Borse in discesa, ma il petrolio perde ancora E a rischio ora c'è il gas destinato all'Europa

Doha si affaccia sullo stretto di Hormuz: possibili ricadute sulle forniture

Per Doha è un dejà vu, l'esatta riproposizione del crollo della Borsa subìto nel 2014 in seguito al ritiro dal Qatar degli ambasciatori di Arabia Saudita, Barhein ed Emirati Arabi Uniti. Allora, c'era in ballo l'appoggio quatariota ai Fratelli Musulmani del deposto presidente egiziano Mohammed Morsi; adesso, è l'accusa di sostenere i gruppi armati come Isis e Al Qaeda, ma agli occhi degli investitori la sostanza non cambia: meglio cambiare aria. Il «liberi tutti» si è tradotto ieri in un -7,3% dell'indice del Paese mediorientale. Un terremoto però isolato. Altrove, è come se non fosse accaduto nulla. Le principali Borse mondiali hanno fatto spallucce ai guai del Qatar, con solo Milano in calo di quasi un punto percentuale. L'attenzione è già rivolta ai due eventi clou di giovedì prossimo, le elezioni politiche inglesi e la riunione in cui la Bce potrebbe fornire indicazioni sull'uscita dalle misure di stimolo non convenzionali. Poi, la prossima settimana, toccherà alla Federal Reserve decidere se alzare i tassi per la seconda volta dall'inizio dell'anno.

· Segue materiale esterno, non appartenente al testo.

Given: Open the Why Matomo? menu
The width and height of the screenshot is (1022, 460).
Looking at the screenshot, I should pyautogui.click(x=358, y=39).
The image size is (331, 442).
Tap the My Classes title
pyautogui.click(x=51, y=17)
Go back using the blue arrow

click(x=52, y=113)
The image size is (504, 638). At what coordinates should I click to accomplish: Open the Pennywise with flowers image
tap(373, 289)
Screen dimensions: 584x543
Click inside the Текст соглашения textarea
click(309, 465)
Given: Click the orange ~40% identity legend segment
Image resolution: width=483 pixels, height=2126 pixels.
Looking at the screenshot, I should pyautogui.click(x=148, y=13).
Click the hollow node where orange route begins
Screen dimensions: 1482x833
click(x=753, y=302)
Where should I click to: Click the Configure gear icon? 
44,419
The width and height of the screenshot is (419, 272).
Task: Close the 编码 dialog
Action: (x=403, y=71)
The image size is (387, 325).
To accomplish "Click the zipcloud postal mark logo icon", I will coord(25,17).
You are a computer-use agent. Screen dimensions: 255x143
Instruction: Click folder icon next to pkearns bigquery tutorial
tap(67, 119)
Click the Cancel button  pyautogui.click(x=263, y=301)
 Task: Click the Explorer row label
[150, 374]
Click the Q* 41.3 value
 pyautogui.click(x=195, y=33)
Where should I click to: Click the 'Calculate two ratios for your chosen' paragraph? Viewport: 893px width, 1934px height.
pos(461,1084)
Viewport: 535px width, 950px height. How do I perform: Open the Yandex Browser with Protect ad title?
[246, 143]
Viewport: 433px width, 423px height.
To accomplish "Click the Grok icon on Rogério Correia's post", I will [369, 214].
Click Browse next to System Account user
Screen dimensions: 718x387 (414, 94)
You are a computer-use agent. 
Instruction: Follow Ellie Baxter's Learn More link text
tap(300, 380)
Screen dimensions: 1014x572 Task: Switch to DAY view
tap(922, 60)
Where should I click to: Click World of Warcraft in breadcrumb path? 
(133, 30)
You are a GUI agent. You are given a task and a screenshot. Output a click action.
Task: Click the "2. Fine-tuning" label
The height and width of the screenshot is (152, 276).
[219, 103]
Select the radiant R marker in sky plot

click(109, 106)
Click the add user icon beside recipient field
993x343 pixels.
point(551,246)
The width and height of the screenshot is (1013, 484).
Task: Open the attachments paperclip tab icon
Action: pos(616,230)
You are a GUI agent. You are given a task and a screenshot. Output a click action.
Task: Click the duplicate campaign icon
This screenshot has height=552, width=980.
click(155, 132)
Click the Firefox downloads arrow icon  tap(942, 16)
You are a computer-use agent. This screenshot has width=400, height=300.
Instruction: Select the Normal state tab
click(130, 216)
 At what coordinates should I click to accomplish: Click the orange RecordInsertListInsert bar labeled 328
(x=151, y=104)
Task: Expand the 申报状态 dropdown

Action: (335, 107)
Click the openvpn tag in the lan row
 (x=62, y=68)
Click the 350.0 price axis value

La concentrazione assoluta su tre avvenimenti di indubbio rilievo rischia tuttavia di non soppesare in modo adeguato i rischi che potrebbero derivare da un peggioramento della crisi tra il Qatar e gli altri Paesi del Golfo. Rischi che ha ieri ignorato perfino il mercato petrolifero, dove il barile ha chiuso in calo dell'1,4%, a 46,98 dollari, dopo un'effimera fiammata a inizio seduta. È il segnale di un generale pessimismo legato a un mercato dominato da un eccesso di offerta. La scorsa settimana le quotazioni del greggio erano calate di oltre il 4%, la flessione più evidente da inizio maggio, dopo la delusione degli investitori sul summit dell'Opec del 25 maggio che ha deciso di non tagliare ulteriormente la produzione.

La crisi diplomatica in Medio Oriente non sembra in grado di alterare lo status quo. Doha fa parte dell'Opec, il Cartello dei Paese esportatori, e produce 620mila barili al giorno, appena il 2% dell'offerta mondiale. È un pigmeo petrolifero circondato da tre colossi come Arabia Saudita, Iran e Iraq, ma è anche un vero e proprio gigante nel settore del gas naturale liquefatto con quasi 80 milioni di tonnellate di produzione annua, la cui destinazione è per buona parte l'Europa (circa il 23% del totale). Particolare non trascurabile, il Qatar, così come i Paesi con cui è in atto il braccio di ferro, si affaccia sullo Stretto di Hormuz, la lingua di mare lunga una sessantina di chilometri da cui transita il 30% dei commerci di petrolio via mare. Un'escalation della tensione fra i Paesi coinvolti nello scontro diplomatico potrebbe provocare una frenata delle forniture e, in ogni caso, introdurre un elemento di instabilità poco gradito ai mercati. Così come andrebbero tenute d'occhio le eventuali mosse del fondo sovrano quatariota, con i suoi 335 miliardi di dollari investiti in asset stranieri. Tutti quotati nelle Borse mondiali.